As is clear from the above test results, the heat exchanger using aluminum alloy material with increased grain size based on the present invention is different from the conventional heat exchanger using aluminum alloy material with fine grain size as a component. It can exhibit outstanding anti-corrosion properties compared to ceramics.

[Brief explanation of drawings]

Figures 1 and 2 are micrographs (magnification x 20) of the cross sections of test piece numbers 1 and 2 used in the corrosion test, respectively.
This is to show the corrosion status of each type. Procedural amendment (method) May 1986 IG Date Patent Application No. 38058 2゜ Name of the invention Heat exchanger with anti-corrosion properties 3゜ Relationship with the case of the person making the amendment Patent applicant address Amagasaki, Hyogo Prefecture 2-6 Hondori, Nagasu, Ichinishi Name: Sumitomo Precision Industries Co., Ltd.
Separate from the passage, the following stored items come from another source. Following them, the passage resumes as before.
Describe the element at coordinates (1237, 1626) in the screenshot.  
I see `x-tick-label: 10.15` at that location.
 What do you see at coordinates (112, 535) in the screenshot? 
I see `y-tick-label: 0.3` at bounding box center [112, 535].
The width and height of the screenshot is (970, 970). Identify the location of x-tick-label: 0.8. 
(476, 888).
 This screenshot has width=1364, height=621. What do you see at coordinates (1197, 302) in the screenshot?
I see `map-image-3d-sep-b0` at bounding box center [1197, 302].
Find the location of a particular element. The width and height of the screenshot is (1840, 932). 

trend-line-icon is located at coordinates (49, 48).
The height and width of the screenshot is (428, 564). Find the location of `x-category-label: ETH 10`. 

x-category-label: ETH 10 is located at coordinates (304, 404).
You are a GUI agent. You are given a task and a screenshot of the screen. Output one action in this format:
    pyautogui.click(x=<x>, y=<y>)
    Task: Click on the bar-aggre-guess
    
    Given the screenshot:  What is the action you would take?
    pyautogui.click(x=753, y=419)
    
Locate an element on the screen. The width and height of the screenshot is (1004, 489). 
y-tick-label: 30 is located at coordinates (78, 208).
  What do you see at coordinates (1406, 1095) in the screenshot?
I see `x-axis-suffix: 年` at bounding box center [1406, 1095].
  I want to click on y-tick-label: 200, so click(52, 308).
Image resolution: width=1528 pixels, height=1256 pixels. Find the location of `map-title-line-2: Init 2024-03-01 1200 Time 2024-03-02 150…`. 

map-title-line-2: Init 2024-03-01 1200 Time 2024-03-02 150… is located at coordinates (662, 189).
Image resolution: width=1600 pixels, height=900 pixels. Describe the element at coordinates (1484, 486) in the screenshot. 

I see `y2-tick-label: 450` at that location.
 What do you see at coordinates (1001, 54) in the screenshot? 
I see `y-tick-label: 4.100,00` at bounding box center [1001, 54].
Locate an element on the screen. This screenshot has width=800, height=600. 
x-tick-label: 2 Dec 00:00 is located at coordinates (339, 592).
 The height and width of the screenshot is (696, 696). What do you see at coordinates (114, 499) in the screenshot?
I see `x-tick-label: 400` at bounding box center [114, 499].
Representative: Nobuji Seki 4, Agent 6: Document certifying the power of representation subject to amendment, "Detailed description of the invention" in the specification
column, "Brief explanation of the drawing" column, Drawing 7, contents of amendment il1 Submit a document certifying power of attorney as attached. (2) Lines 8 to 7 from the bottom of page 6 of the specification “Figure 1...
...It's raining. "Figures 1 and 2 are diagrams of the corroded parts of specimen 1.2, respectively, based on microscopic observation, and the difference in the corrosion status shown in the table above is clear from a comparison of both figures. ”. (3) The brief explanation of the drawings on page 7 of the specification will be amended as follows. "Figures 1 and 2 are diagrams of the cross-section of the corroded part of test specimen 1.2 based on microscopic observation." (4)
Correct the drawing as shown in the attached sheet.

Claims (1)

[Claims] (1) Components include Si 0.6% or less, Fe 0.7% or less, Cu 0.25% or less, Mn 1.0-1.5%, Zn
An alloy containing 0.25% or less, containing or not containing 0.8 to 1.3% Mg, and the balance consisting of Al and unavoidable impurities, the crystal grain size after heating recrystallization treatment following cold stretching A heat exchanger having anticorrosion properties characterized by being made of an aluminum alloy material with a thickness of 1500 to 5000μ.